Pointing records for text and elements
※

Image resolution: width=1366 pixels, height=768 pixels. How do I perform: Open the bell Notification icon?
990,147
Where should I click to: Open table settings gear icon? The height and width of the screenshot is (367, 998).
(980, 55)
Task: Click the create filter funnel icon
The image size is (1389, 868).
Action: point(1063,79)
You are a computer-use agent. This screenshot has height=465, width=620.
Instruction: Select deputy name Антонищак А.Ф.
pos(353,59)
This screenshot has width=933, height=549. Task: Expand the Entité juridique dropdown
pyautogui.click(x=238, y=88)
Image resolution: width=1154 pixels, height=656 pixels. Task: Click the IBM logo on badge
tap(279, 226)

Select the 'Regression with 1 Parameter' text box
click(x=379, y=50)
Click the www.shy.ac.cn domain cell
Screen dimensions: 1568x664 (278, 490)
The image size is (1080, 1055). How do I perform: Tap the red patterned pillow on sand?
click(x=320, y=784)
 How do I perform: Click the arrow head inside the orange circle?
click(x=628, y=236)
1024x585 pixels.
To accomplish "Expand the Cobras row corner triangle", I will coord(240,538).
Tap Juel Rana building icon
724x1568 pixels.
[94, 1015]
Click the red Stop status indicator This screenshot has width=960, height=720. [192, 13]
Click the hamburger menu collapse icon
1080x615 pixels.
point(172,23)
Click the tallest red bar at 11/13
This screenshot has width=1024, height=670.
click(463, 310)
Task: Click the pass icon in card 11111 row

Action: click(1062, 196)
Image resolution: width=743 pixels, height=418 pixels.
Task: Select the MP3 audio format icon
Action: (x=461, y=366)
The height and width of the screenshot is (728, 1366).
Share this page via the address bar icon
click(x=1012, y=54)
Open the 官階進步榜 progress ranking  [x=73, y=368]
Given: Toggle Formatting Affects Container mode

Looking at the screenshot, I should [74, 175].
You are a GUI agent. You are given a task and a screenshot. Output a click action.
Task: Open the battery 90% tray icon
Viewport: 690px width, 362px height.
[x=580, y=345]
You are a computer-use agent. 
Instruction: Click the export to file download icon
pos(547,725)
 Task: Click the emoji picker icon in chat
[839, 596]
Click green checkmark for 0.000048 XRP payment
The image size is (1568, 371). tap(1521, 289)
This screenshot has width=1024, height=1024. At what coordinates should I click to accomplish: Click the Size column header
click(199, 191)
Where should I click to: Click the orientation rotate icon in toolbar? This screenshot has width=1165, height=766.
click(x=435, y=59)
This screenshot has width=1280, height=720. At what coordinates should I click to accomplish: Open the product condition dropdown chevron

※

WHAT YOU SHOULD DO: Please present the data from its first line through the line holding "Action: point(1063,79)", inclusive, as a Markdown table with the columns Row and Line, numbering each line and omitting any blank lines.

CORRECT RESULT:
| Row | Line |
|---|---|
| 1 | Image resolution: width=1366 pixels, height=768 pixels. How do I perform: Open the bell Notification icon? |
| 2 | 990,147 |
| 3 | Where should I click to: Open table settings gear icon? The height and width of the screenshot is (367, 998). |
| 4 | (980, 55) |
| 5 | Task: Click the create filter funnel icon |
| 6 | The image size is (1389, 868). |
| 7 | Action: point(1063,79) |